Une création tentée trente ans plus tôt que Pellen mène à bien cette fois avec la complicité du quartet One Shot, un ensemble de musiciens issus du groupe Magma. Une histoire sans âge de dialogue entre un druide et un enfant relatée sur un enchevêtrement incandescent de guitares électriques, batterie et piano.

Sur la pente verdoyante qui mène vers le château dit d’en haut, érigé au milieu du XVIIIe siècle, la scène du Vertugaden accueille une autre rencontre de haut vol, davantage versée dans la tradition mais relue dans un langage musical actuel par cinq têtes de nœud, Pennoù Skoulm, en breton.
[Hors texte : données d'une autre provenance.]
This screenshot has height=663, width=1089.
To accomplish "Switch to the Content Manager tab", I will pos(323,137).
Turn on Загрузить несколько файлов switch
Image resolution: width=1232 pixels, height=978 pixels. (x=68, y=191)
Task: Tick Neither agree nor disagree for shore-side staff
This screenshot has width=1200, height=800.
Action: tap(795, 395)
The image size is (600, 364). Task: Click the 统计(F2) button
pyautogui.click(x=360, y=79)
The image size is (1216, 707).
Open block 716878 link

Un collectif concentré de vieux compagnons de la musique bretonne qui rassemble l’imparable Ronan Le Bras à l’uilleann pipes, le flûtiste Jean-Michel Veillon, le guitariste Nicolas Quémener et les violonistes Christian Lemaître et Jacky Molard.

Ce dernier est aussi à la l’initiative d’une remarquable rencontre entre Bretagne et Mali, soit N’diale. Aussi surdoué au violon que l’est son frère Patrick Molard à la cornemuse, Jacky compose des thèmes où se mêlent superbement accordéon diatonique, contrebasse, saxo, djembé, kamele ngoni pour porter la voix solaire de Foune Diarra. Cette fois musique bretonne et tradition mandingue se sont alliées pour chasser les nuages. Sur le Domaine de Villarceaux, la température est brusquement remontée de plusieurs degrés.